LLM4VV
LLM4VV: Developing LLM-Driven Testsuite for Compiler Validation
PI: Sunita Chandrasekaran
Students: Zack Sollenberger, Saieda Ali Zada, Rahul Patel
Past Students: Christian Munley, Aaron Jarmusch
Funding Agency and Period: OpenACC: 07/2017 – present
Project Duration: 04/30/23 – present
Project Summary:
Large language models (LLMs) are a new and powerful tool for a wide span of applications involving natural language and demonstrate impressive code generation abilities. The goal of this project is to automatically generate tests and use these tests to validate and verify compiler implementations of directive-based parallel programming paradigms. To do so, we have explored the use of agentic AI systems that can generate tests, review them autonomously, and revise them in an iterative feedback loop. Additionally, we are exploring the use of RAG to ensure that the tool can continue to produce high-quality, usable compiler tests even as new specifications are released.

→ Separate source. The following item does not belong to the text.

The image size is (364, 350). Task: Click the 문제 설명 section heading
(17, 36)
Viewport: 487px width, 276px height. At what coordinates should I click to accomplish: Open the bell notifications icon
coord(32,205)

Our most recent paper, LLM4VV: Evaluating Cutting-Edge LLMs for Generation and Evaluation of Directive-Based Parallel Programming Model Compiler Tests was the only undergraduate-led paper accepted and published at High Performance Computing (HiPC) 2025 by Zachariah Sollenberger, Rahul Patel, Saieda Ali Zada, and Sunita Chandrasekaran. The paper clarified our agentic pipeline into a Dual-LLM Framework that consists of a Generative Agent and a Discriminative Agent that generate and validate (respectively) compiler tests for directive-based parallel programming models. The premise of the paper was to evaluate multiple LLMs against a custom benchmark to determine which LLMs would be the best choices to finetune into these agents, with the best performers being Deepseek-Coder-33B and Qwen2.5-Coder-32B.
Publications:
Zachariah Sollenberger, Rahul Patel, Saieda Ali Zada, & Sunita Chandrasekaran, “LLM4VV: Evaluating Cutting-Edge LLMs for Generation and Evaluation of Directive-Based Parallel Programming Model Compiler Tests,” 2025 IEEE 32nd International Conference on High Performance Computing, Data, and Analytics (HiPC), 2025, pp. 333-342, 🔗 DOI
Zachariah Sollenberger, Jay Patel, Christian Munley, Aaron Jarmusch, & Sunita Chandrasekaran, “LLM4VV: Exploring LLM-as-a-Judge for Validation and Verification Testsuites,” SC24-W: Workshops of the International Conference for High Performance Computing, Networking, Storage and Analysis, Atlanta, GA, USA, 2024, pp. 1885-1893. 🔗 DOI
Munley, C., Jarmusch, A., & Chandrasekaran, S. — Publication: LLM4VV: Developing LLM-driven testsuite for compiler validation. Future Generation Computer Systems, 160, 1–13.